• [Requests]
1 - Reproduce the stretch of the improper integral solution from "The given improper" through "x \quad (1)", word for word.
2 - Write the next part of the worked solution for the improper integral, starting right after its last line.

• [Selected extract]
>>>>>

Answer
$$
\int_{0}^{9} \frac{1}{\sqrt[3]{x-1}} d x
$$
We note first that the given integral is improper because $ f(x)= \frac{1}{\sqrt[3]{x-1}}$ has the vertical asymptote $x=1 $. The infinite discontinuity occurs at the middle of the interval $ [0,9] $ at $x = 1$.
The given improper integral is convergent and its value is
$$
\int_{0}^{9} \frac{1}{\sqrt[3]{x-1}} d x = \frac{9}{2}.
$$
Work Step by Step
$$
\int_{0}^{9} \frac{1}{\sqrt[3]{x-1}} d x
$$
Observe that the given integral is improper because $ f(x)= \frac{1}{\sqrt[3]{x-1}}$ has the vertical asymptote $x=1 $. Since the infinite discontinuity occurs at the middle of the interval $ [0,9] $ at $x = 1$, we must use part (c) of Definition 3 with $ c=1$:
$$
\int_{0}^{9} \frac{1}{\sqrt[3]{x-1}} d x=\int_{0}^{1}(x-1)^{-1 / 3} d x+\int_{1}^{9}(x-1)^{-1 / 3} d x \quad (1)
$$
where
$$
\begin{split}
\int_{0}^{1}(x-1)^{-1 / 3} d x & = \lim _{t \rightarrow 1^{-}} \int_{0}^{t}(x-1)^{-1 / 3} d x \\
& =\lim _{t \rightarrow 1^{-}}\left[\frac{3}{2}(x-1)^{2 / 3}\right]_{0}^{t} \\
& =\lim _{t \rightarrow 1^{-}}\left[\frac{3}{2}(t-1)^{2 / 3}-\frac{3}{2}\right] \\
& =-\frac{3}{2}
\end{split} \quad \quad\quad (2)

<<<<<

• [Supplied material]

>>>>>

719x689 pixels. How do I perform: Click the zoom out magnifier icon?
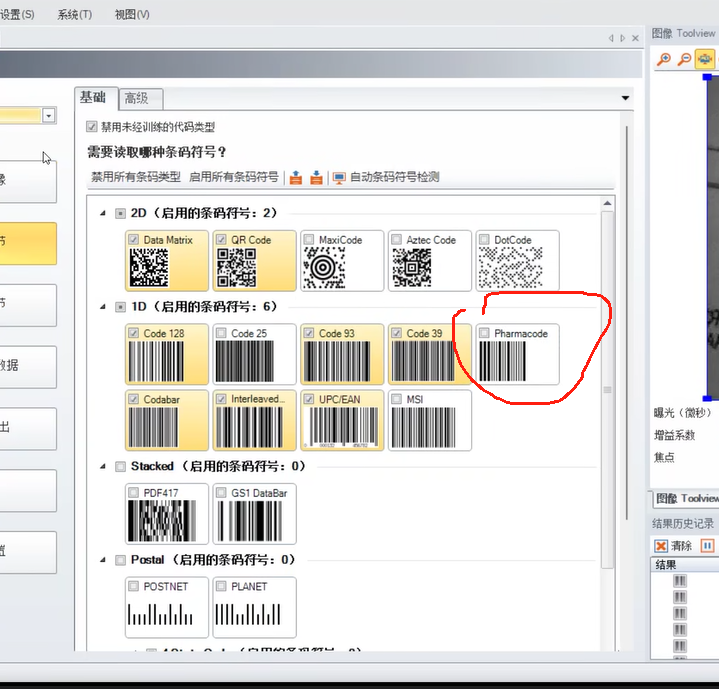685,60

<<<<<

• [Exercise answers]
1 -
The given improper integral is convergent and its value is
$$
\int_{0}^{9} \frac{1}{\sqrt[3]{x-1}} d x = \frac{9}{2}.
$$
Work Step by Step
$$
\int_{0}^{9} \frac{1}{\sqrt[3]{x-1}} d x
$$
Observe that the given integral is improper because $ f(x)= \frac{1}{\sqrt[3]{x-1}}$ has the vertical asymptote $x=1 $. Since the infinite discontinuity occurs at the middle of the interval $ [0,9] $ at $x = 1$, we must use part (c) of Definition 3 with $ c=1$:
$$
\int_{0}^{9} \frac{1}{\sqrt[3]{x-1}} d x=\int_{0}^{1}(x-1)^{-1 / 3} d x+\int_{1}^{9}(x-1)^{-1 / 3} d x \quad (1)

2 -
$$
and
$$
\begin{split}
\int_{1}^{9}(x-1)^{-1 / 3} d x & = \lim _{t \rightarrow 1^{+}} \int_{t}^{9}(x-1)^{-1 / 3} d x \\
& =\lim _{t \rightarrow 1^{+}}\left[\frac{3}{2}(x-1)^{2 / 3}\right]_{t}^{9} \\
& =\lim _{t \rightarrow 1^{+}}\left[6-\frac{3}{2}(t-1)^{2 / 3}\right] \\
& =6
\end{split} \quad \quad\quad (3)
$$
Substituting the integrals (2) and (3) into expression (1) , we obtain
$$
\int_{0}^{9} \frac{1}{\sqrt[3]{x-1}} d x=-\frac{3}{2} +6 =\frac{9}{2},
$$
It follows that the integral
$$
\int_{0}^{9} \frac{1}{\sqrt[3]{x-1}} d x
$$
is convergent.